§ **GIVEN ENTRIES**

-*-

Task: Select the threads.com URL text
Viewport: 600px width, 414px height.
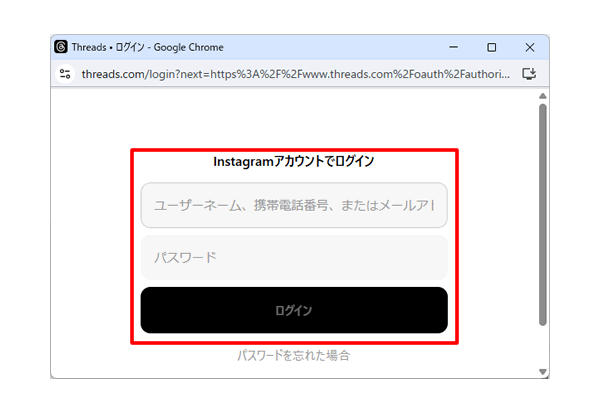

-*-

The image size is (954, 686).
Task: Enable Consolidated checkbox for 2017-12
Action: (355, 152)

-*-

§ **EXERCISE PROMPT**
The response should hold exactly the lines starting at the line with "Task: Select the threads.com URL text" and ending at the line with "Viewport: 600px width, 414px height.", and no other line of the material above.

§ **EXERCISE OUTPUT**
Task: Select the threads.com URL text
Viewport: 600px width, 414px height.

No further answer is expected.